Exercise directions: A stretch of the entries below is to be set down exactly, running from the line with "You are a computer-use" through the line with "Task: Open the Input menu", both included, and no other line.

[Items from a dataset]
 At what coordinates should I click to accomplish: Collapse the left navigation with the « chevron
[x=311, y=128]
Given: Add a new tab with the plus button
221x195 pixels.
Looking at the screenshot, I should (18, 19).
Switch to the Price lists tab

...

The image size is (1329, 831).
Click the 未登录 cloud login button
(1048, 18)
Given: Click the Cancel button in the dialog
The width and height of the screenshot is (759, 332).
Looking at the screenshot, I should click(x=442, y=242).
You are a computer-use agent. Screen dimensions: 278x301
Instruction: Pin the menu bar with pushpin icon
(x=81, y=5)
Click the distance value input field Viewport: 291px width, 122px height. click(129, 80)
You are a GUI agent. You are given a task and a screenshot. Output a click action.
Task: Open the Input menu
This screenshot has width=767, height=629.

Task solution:
You are a computer-use agent. Screen dimensions: 278x301
Instruction: Pin the menu bar with pushpin icon
(x=81, y=5)
Click the distance value input field Viewport: 291px width, 122px height. click(129, 80)
You are a GUI agent. You are given a task and a screenshot. Output a click action.
Task: Open the Input menu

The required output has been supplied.